◆ What is needed
Would you reproduce all of the entries exactly?
== Data excerpts
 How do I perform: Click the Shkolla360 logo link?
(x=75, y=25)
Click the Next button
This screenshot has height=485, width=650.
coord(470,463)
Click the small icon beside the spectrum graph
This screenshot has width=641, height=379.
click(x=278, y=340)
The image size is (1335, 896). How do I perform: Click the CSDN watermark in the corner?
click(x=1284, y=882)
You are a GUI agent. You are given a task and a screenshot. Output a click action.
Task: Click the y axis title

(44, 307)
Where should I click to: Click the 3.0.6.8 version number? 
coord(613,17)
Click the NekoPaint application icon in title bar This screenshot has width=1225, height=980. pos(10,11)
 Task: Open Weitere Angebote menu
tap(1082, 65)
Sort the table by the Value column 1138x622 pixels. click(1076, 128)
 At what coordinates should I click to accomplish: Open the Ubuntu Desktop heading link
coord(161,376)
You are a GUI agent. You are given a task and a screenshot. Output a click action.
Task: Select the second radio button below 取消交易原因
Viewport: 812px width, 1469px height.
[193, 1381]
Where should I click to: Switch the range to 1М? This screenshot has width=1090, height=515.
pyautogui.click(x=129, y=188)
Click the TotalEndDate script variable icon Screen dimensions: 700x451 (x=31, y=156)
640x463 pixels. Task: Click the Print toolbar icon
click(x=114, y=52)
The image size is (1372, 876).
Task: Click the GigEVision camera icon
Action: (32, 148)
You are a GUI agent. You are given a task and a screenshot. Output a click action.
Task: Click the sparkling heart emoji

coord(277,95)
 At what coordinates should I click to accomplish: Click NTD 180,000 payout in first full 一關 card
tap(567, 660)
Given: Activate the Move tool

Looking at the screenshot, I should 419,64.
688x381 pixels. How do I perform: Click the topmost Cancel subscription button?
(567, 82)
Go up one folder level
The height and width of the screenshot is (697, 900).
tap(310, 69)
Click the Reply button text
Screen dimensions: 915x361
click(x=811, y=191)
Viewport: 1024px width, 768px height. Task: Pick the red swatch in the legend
====
◆ Task solution
 How do I perform: Click the Shkolla360 logo link?
(x=75, y=25)
Click the Next button
This screenshot has height=485, width=650.
coord(470,463)
Click the small icon beside the spectrum graph
This screenshot has width=641, height=379.
click(x=278, y=340)
The image size is (1335, 896). How do I perform: Click the CSDN watermark in the corner?
click(x=1284, y=882)
You are a GUI agent. You are given a task and a screenshot. Output a click action.
Task: Click the y axis title

(44, 307)
Where should I click to: Click the 3.0.6.8 version number? 
coord(613,17)
Click the NekoPaint application icon in title bar This screenshot has width=1225, height=980. pos(10,11)
 Task: Open Weitere Angebote menu
tap(1082, 65)
Sort the table by the Value column 1138x622 pixels. click(1076, 128)
 At what coordinates should I click to accomplish: Open the Ubuntu Desktop heading link
coord(161,376)
You are a GUI agent. You are given a task and a screenshot. Output a click action.
Task: Select the second radio button below 取消交易原因
Viewport: 812px width, 1469px height.
[193, 1381]
Where should I click to: Switch the range to 1М? This screenshot has width=1090, height=515.
pyautogui.click(x=129, y=188)
Click the TotalEndDate script variable icon Screen dimensions: 700x451 (x=31, y=156)
640x463 pixels. Task: Click the Print toolbar icon
click(x=114, y=52)
The image size is (1372, 876).
Task: Click the GigEVision camera icon
Action: (32, 148)
You are a GUI agent. You are given a task and a screenshot. Output a click action.
Task: Click the sparkling heart emoji

coord(277,95)
 At what coordinates should I click to accomplish: Click NTD 180,000 payout in first full 一關 card
tap(567, 660)
Given: Activate the Move tool

Looking at the screenshot, I should 419,64.
688x381 pixels. How do I perform: Click the topmost Cancel subscription button?
(567, 82)
Go up one folder level
The height and width of the screenshot is (697, 900).
tap(310, 69)
Click the Reply button text
Screen dimensions: 915x361
click(x=811, y=191)
Viewport: 1024px width, 768px height. Task: Pick the red swatch in the legend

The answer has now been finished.